▶ The exercise: Pull from the records below each line that contains the word "Open", and copy those lines unchanged.

— Start —

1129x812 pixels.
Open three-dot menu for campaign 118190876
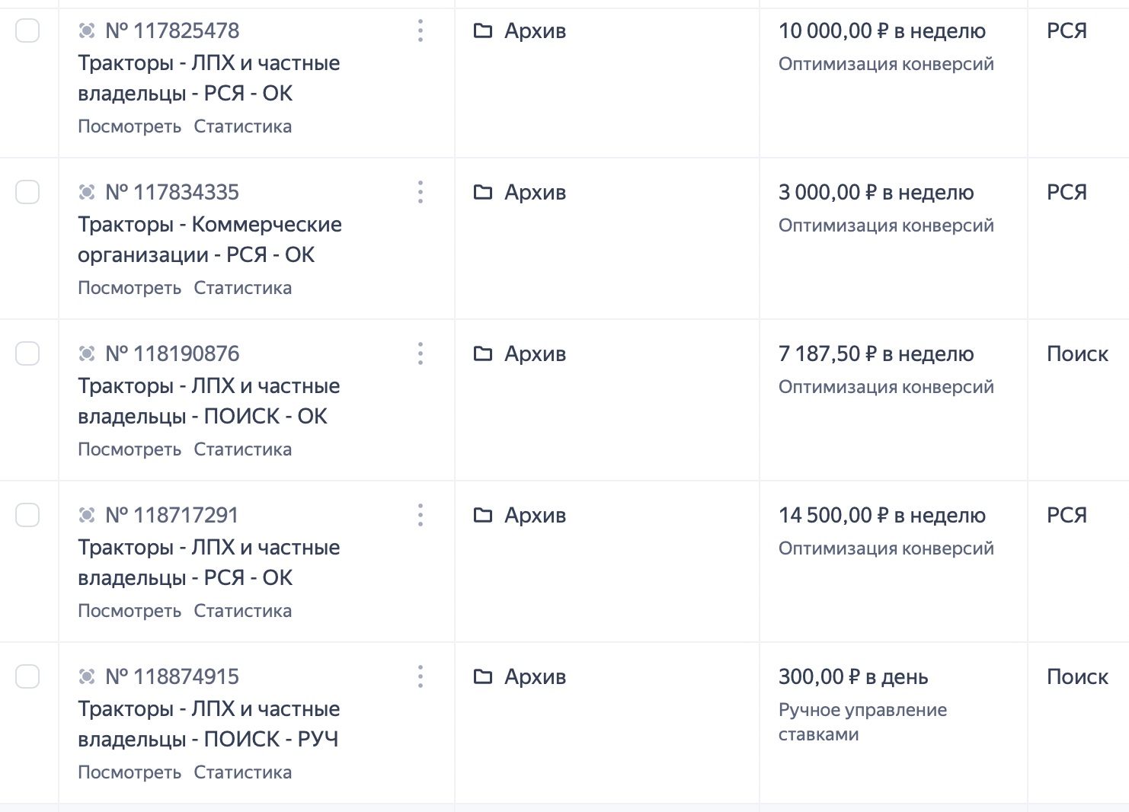421,354
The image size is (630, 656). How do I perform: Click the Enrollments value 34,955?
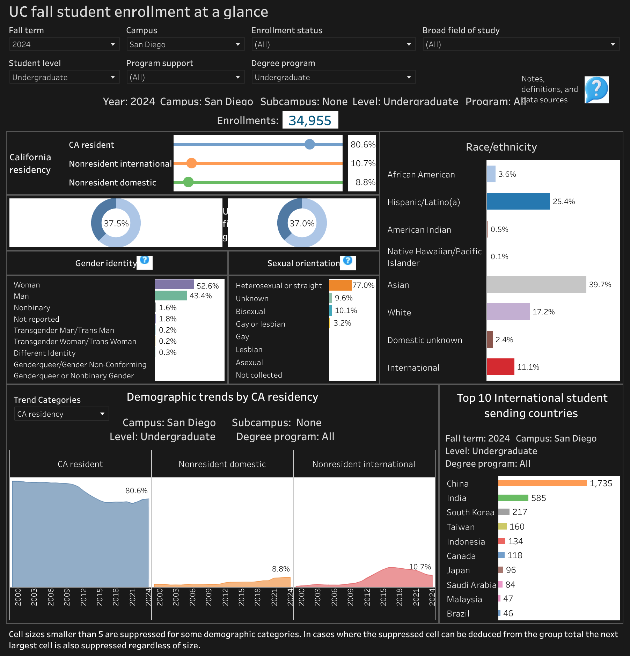coord(310,120)
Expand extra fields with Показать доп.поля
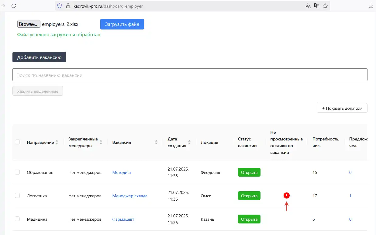 (x=342, y=108)
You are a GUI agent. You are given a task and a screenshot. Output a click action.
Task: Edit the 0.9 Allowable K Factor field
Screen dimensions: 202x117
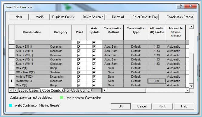(157, 81)
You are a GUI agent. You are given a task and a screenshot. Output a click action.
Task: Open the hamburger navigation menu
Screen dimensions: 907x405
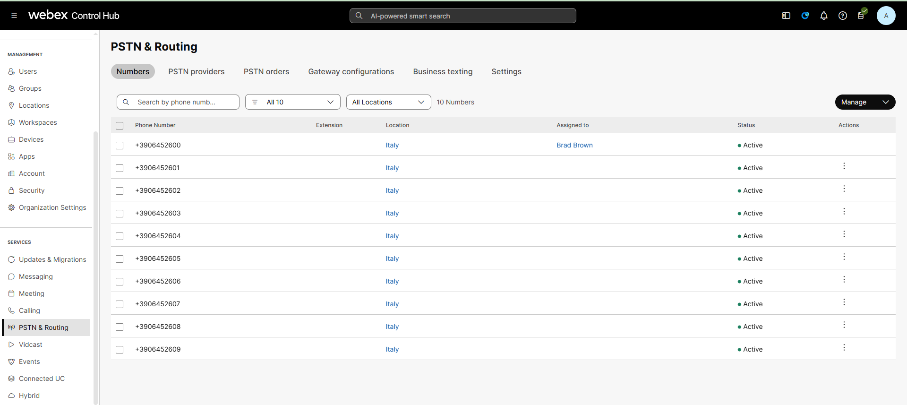tap(14, 16)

— End —

▶ Solution to this task:
Open three-dot menu for campaign 118190876
Task: Open the hamburger navigation menu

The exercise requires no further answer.